Driving, no looking back | Teen Ink

Driving, no looking back

June 30, 2011
By Bridawn BRONZE, Richland Center, Wisconsin
Bridawn BRONZE, Richland Center, Wisconsin
4 articles 0 photos 0 comments

Favorite Quote:
~If you going through hell keep on going, don't slow down~
~If you love something let it go, if it comes back it was meant to be and if it doesn't it never was~
-If a guy wants you, nothing can keep him away from you. If he doesn’t want you, nothing


Driving in my car with no mirrors.. no looking back. Driving, driving, driving. Away from the pain. Away from the good-bye. Away from the confusion. The words "I don't love you anymore." Do they not know how bad that hurts a person!

I just needed to talk. I shouldn't let him lead me on especially when he just needs me when he has no one else. I just needed to understand. Understand what he wanted, what his intentions were, and what my chances were. To have him, my first love, the one with a lot of my firsts, what I needed to do. He says nothing? He just wants to be friends. We tried this after he ending things, being friends. It didn't work because I love him and I just want more then just being friends, its just hard! Then I ask the big question, if he loves me anymore. And what he says, no.. its a big word! What made it so little before? What made it okay to say before? Why was it okay then? Why it is so big now?.. I don't get it!
I love him, and the sad thing is, is no matter what he says to me and how bad it hurts me I always will. I promised it.. and I don't break promises!
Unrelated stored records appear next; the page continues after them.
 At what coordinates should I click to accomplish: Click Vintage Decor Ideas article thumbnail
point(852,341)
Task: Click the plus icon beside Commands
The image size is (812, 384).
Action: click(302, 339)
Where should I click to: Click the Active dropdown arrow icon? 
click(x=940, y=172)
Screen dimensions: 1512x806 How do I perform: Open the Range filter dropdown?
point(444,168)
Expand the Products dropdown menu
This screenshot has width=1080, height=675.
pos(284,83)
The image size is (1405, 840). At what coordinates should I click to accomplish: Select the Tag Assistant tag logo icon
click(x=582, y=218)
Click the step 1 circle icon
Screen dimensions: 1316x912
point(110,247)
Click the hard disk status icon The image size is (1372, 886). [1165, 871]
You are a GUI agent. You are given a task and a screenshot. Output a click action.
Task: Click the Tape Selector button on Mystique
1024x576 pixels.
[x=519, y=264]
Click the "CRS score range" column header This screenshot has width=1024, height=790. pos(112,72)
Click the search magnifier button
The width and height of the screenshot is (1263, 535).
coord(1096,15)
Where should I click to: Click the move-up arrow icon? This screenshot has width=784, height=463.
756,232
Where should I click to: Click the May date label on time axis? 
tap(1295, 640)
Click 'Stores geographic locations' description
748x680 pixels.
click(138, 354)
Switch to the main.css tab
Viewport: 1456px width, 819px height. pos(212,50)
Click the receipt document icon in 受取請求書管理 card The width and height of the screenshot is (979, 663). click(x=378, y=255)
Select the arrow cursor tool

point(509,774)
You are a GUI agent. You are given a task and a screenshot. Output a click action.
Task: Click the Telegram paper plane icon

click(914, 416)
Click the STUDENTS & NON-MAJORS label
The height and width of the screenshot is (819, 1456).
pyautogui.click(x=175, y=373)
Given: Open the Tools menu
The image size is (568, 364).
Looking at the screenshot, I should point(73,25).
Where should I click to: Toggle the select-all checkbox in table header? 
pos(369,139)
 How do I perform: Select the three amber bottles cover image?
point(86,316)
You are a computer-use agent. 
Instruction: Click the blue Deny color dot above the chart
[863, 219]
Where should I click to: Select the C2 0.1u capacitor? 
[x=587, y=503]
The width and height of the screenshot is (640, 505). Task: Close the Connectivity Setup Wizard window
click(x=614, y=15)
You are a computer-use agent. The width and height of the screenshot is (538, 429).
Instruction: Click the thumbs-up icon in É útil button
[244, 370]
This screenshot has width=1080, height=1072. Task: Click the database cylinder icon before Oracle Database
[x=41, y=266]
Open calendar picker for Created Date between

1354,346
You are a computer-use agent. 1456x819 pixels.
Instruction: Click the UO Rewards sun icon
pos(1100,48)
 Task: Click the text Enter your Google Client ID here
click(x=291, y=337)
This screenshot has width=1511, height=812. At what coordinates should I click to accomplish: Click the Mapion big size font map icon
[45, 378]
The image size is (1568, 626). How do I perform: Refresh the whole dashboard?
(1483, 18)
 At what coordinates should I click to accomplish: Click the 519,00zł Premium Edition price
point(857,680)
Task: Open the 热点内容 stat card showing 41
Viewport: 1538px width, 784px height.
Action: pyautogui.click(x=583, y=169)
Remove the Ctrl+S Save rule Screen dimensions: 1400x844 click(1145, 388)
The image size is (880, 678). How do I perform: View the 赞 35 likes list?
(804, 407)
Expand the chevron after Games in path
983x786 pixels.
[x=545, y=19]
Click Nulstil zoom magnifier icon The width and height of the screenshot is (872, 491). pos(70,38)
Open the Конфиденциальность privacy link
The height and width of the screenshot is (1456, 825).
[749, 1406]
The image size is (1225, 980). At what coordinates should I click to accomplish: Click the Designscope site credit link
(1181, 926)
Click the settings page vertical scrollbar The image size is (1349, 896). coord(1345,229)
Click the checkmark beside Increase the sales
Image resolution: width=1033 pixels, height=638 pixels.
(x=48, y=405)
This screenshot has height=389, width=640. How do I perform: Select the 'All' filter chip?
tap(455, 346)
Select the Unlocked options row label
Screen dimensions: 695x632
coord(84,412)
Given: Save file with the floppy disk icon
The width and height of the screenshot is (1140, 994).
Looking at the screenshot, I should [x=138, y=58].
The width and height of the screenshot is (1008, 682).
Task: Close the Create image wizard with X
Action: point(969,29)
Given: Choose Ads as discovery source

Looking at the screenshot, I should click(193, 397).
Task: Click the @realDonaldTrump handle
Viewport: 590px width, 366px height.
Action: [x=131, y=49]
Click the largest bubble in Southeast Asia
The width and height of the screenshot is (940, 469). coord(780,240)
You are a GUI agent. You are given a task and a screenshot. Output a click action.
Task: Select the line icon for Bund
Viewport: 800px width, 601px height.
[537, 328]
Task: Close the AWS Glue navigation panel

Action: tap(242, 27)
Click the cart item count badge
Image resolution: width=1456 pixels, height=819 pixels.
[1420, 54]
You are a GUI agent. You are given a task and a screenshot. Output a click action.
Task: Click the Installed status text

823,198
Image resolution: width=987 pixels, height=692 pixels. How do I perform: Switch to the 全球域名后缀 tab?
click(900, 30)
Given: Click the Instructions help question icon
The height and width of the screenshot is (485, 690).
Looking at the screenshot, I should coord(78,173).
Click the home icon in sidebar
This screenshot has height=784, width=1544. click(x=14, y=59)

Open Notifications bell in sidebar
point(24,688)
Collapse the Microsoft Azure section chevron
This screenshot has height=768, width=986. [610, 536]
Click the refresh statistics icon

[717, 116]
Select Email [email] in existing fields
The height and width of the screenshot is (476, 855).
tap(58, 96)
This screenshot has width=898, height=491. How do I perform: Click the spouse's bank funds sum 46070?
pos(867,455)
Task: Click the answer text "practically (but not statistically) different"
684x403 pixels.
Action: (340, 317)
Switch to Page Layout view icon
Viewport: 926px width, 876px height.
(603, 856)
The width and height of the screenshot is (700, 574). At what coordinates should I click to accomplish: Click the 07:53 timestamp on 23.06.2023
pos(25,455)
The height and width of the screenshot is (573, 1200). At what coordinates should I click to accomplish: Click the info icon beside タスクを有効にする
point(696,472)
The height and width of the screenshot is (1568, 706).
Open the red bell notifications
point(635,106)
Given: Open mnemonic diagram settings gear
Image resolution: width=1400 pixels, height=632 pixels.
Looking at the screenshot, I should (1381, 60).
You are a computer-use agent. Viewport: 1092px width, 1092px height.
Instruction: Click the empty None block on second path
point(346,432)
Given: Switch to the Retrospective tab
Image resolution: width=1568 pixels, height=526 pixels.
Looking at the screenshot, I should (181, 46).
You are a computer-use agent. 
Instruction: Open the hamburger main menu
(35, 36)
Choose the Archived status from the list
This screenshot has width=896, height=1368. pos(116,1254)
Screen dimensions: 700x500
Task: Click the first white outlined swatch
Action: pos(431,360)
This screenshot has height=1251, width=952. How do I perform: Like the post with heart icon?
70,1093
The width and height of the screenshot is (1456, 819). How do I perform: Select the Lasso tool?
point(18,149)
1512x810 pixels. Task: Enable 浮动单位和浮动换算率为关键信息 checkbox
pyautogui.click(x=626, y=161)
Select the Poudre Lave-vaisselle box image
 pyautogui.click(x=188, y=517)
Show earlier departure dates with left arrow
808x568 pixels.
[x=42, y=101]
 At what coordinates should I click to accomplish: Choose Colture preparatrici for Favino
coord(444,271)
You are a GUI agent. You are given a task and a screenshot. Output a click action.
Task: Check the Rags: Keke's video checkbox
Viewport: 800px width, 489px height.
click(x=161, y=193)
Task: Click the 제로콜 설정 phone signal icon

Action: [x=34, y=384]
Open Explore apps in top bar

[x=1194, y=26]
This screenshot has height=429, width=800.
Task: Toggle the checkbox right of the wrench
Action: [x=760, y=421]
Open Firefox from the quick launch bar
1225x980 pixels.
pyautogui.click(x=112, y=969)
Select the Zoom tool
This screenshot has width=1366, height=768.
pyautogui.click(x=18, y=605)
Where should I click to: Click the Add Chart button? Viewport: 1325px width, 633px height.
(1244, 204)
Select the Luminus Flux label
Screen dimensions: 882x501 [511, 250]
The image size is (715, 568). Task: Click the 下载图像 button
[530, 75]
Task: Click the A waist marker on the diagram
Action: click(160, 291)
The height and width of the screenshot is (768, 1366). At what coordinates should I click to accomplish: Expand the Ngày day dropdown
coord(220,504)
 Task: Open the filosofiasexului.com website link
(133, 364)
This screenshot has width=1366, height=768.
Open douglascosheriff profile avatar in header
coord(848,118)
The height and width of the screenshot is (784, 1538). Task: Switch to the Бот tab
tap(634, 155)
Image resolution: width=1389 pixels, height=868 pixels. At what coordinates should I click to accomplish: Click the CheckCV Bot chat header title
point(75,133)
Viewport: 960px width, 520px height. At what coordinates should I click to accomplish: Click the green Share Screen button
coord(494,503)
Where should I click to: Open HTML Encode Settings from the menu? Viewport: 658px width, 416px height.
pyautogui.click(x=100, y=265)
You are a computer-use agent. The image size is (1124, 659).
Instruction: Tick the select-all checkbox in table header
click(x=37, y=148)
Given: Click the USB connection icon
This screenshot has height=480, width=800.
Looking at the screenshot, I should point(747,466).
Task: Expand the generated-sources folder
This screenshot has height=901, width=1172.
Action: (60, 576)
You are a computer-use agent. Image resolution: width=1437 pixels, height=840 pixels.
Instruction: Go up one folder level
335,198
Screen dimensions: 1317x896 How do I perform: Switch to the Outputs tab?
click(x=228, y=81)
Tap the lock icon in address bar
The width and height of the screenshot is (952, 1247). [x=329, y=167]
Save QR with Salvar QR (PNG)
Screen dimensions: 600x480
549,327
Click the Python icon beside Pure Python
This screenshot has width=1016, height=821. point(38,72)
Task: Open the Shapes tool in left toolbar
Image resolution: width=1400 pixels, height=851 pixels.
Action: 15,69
So on to how I am now. I'm hurt. I'm confused. I'm cold. And I'm alone. I have trust issues, I'm one who keeps things to myself and don't let anyone in. He was the only one I made acceptations to. How could he love me one day then the next day say things changed? How can he hurt me?.. I love him. And driving, driving, driving.. no slowing down.. no looking back.. is what I need to do!